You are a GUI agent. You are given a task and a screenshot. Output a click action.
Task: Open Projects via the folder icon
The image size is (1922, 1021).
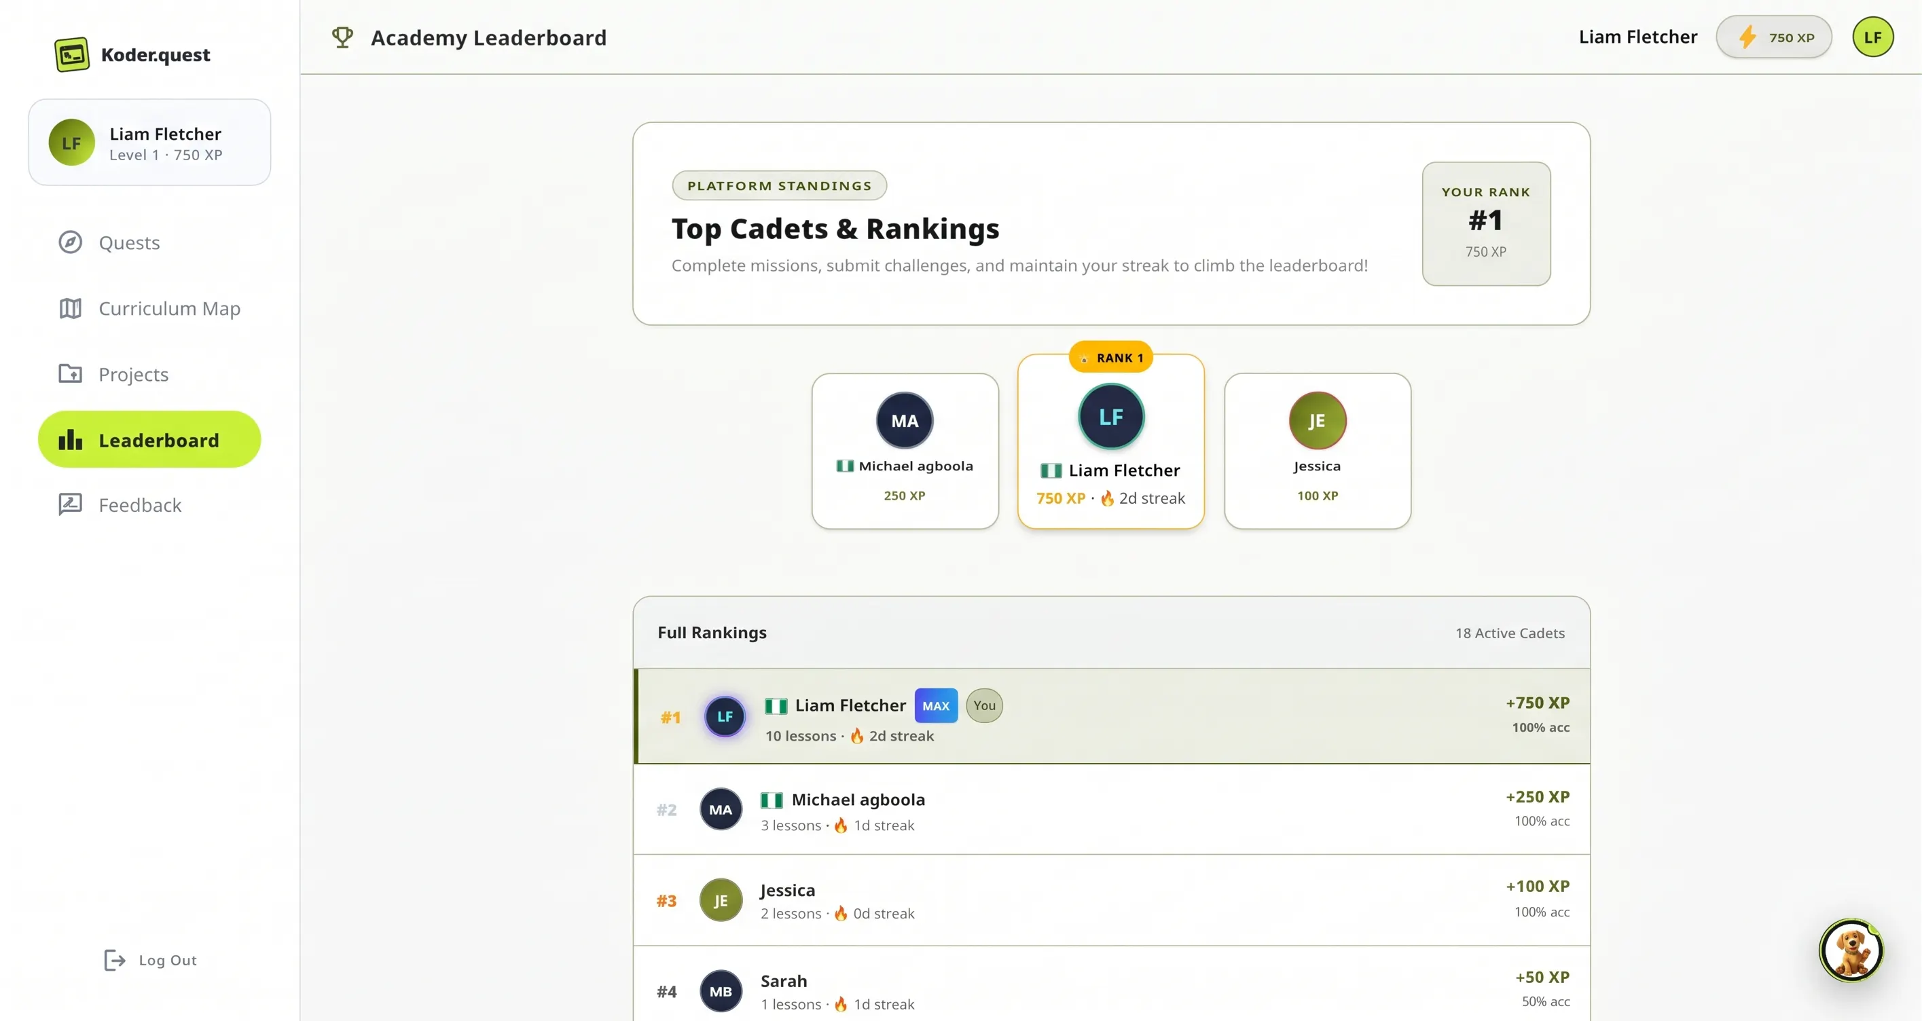70,374
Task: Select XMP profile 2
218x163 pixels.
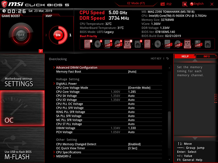Action: 46,35
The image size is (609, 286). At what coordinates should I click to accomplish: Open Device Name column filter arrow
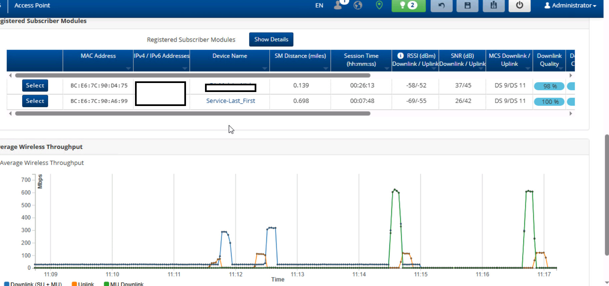tap(265, 68)
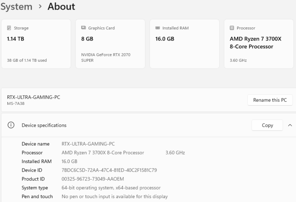Collapse the Device specifications section

(290, 125)
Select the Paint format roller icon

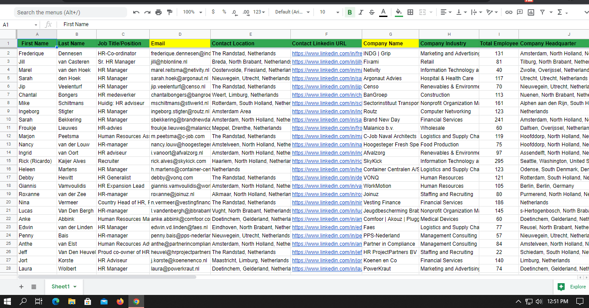click(x=170, y=12)
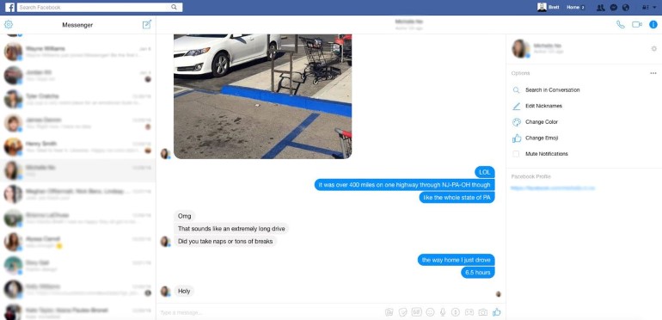Select Search in Conversation option
Image resolution: width=662 pixels, height=320 pixels.
point(552,90)
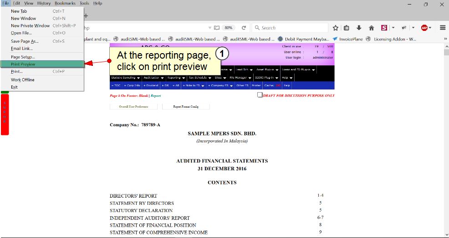The width and height of the screenshot is (449, 238).
Task: Open the Downloads arrow icon
Action: [x=359, y=28]
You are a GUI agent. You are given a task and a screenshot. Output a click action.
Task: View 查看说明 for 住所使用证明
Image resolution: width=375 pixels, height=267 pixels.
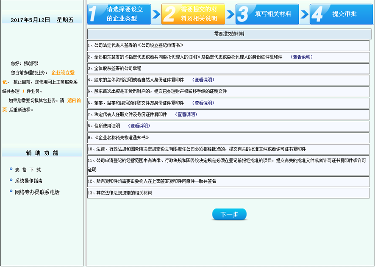pos(140,125)
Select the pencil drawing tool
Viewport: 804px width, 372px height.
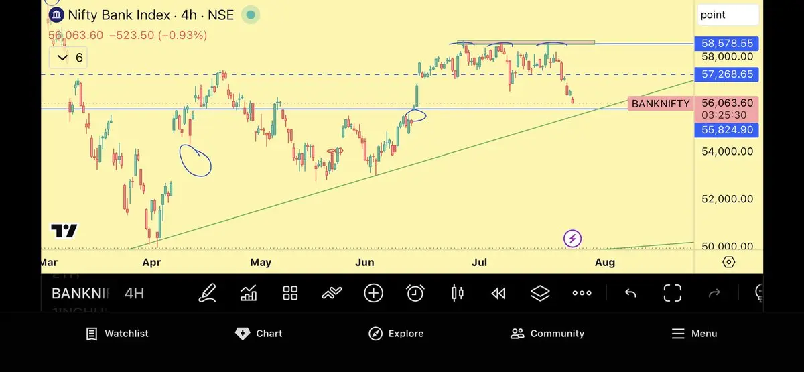pyautogui.click(x=208, y=293)
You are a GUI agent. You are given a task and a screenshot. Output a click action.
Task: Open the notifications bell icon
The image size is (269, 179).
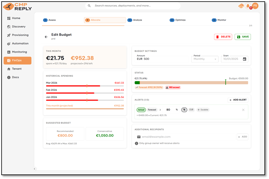tap(248, 6)
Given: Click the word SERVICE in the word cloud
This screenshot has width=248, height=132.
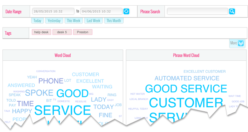Looking at the screenshot, I should pyautogui.click(x=63, y=110).
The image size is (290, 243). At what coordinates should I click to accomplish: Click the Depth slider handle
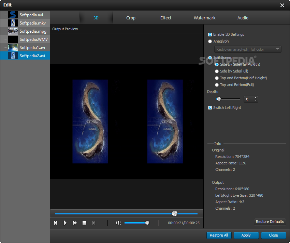point(219,99)
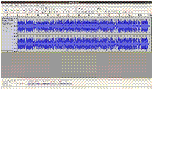Click the red Record button

pyautogui.click(x=36, y=10)
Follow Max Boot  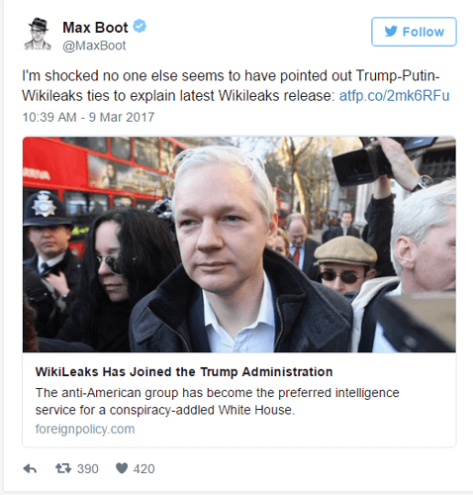tap(414, 32)
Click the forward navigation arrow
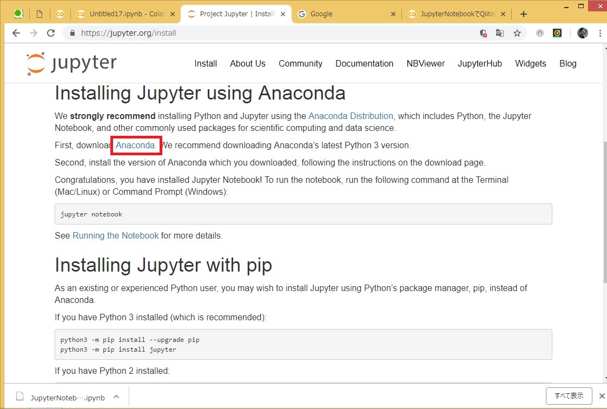This screenshot has width=607, height=409. pos(33,33)
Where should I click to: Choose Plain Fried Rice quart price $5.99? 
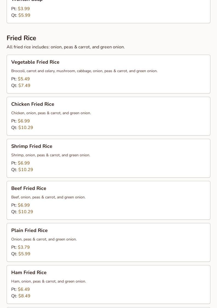pyautogui.click(x=24, y=254)
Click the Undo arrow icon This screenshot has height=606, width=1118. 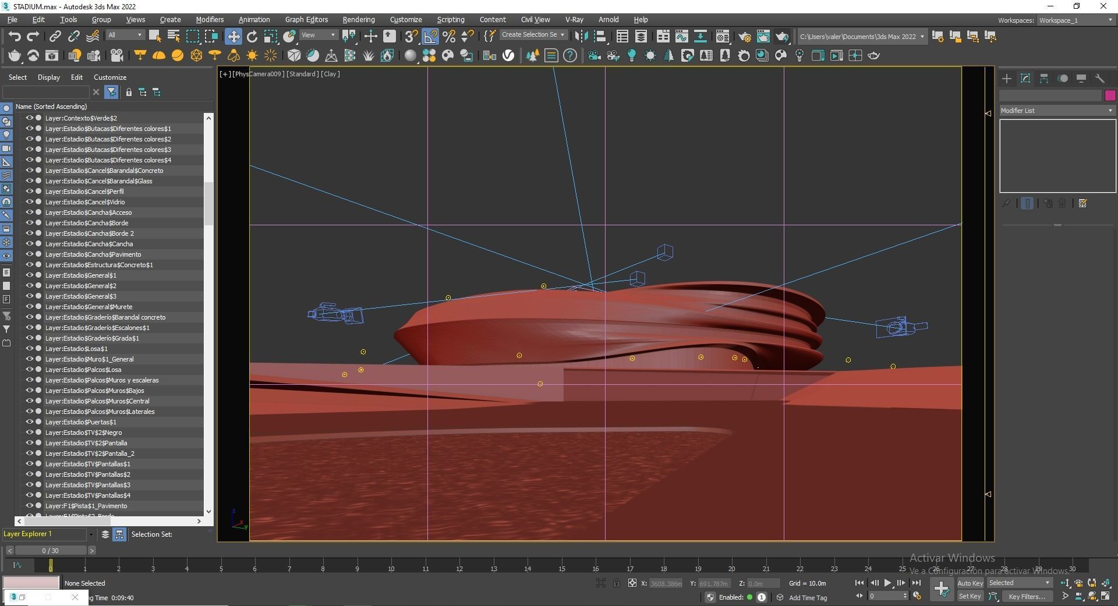15,37
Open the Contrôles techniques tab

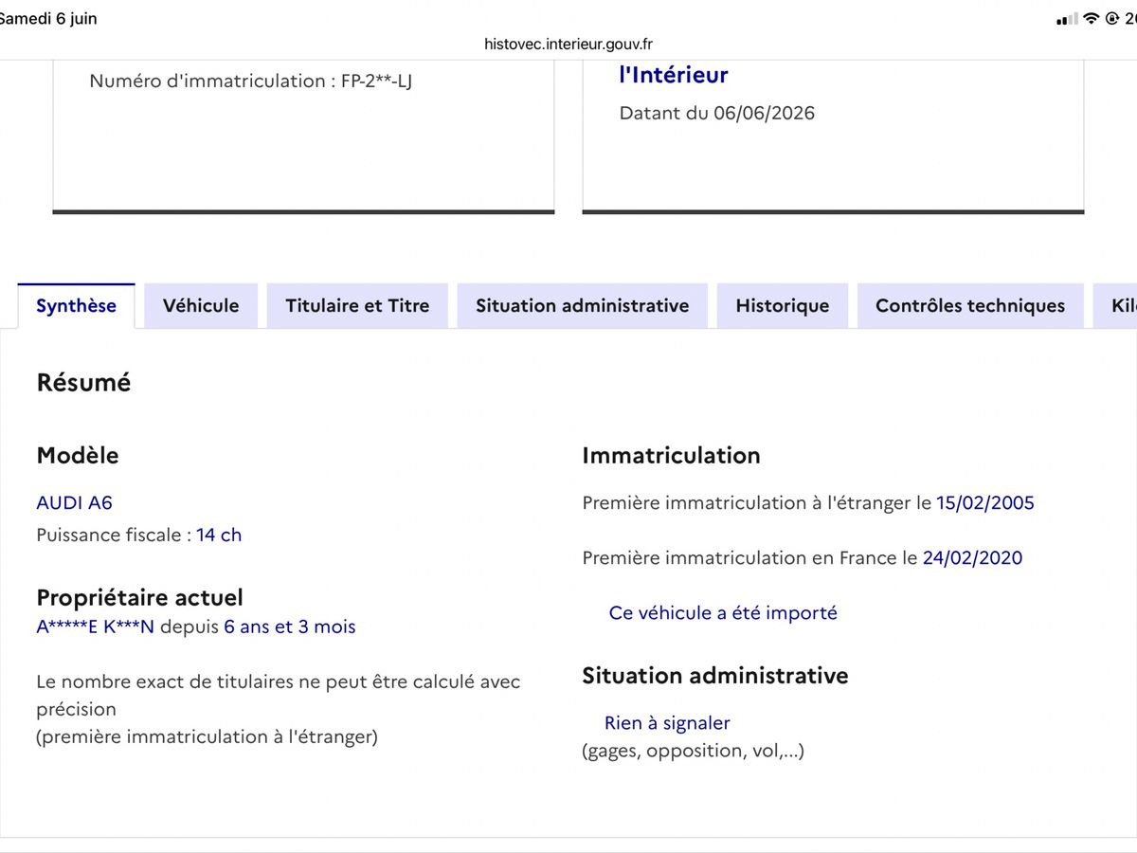coord(970,305)
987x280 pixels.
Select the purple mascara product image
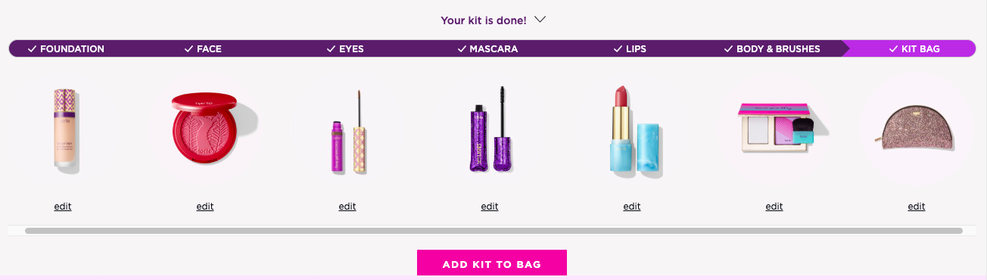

• • • •

• _Task details_
Retype, word for word, the line containing "Open the Contrôles techniques tab" and each line after it through the end of the data, leaving any picture out.

• _Exercise answer_
Open the Contrôles techniques tab

coord(970,305)
987x280 pixels.
Select the purple mascara product image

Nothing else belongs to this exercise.